**Exercise instructions**
Write out an exact copy of the line with "Given: Add a" and of each line after it, through the end of the records below.

Dataset excerpts Start Marker

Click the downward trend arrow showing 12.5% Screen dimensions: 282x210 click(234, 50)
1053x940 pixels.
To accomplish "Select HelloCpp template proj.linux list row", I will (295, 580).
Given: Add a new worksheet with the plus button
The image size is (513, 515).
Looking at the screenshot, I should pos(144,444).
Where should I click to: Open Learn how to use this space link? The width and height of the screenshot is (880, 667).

Dataset excerpts End Marker

**Reply**
Given: Add a new worksheet with the plus button
The image size is (513, 515).
Looking at the screenshot, I should pos(144,444).
Where should I click to: Open Learn how to use this space link? The width and height of the screenshot is (880, 667).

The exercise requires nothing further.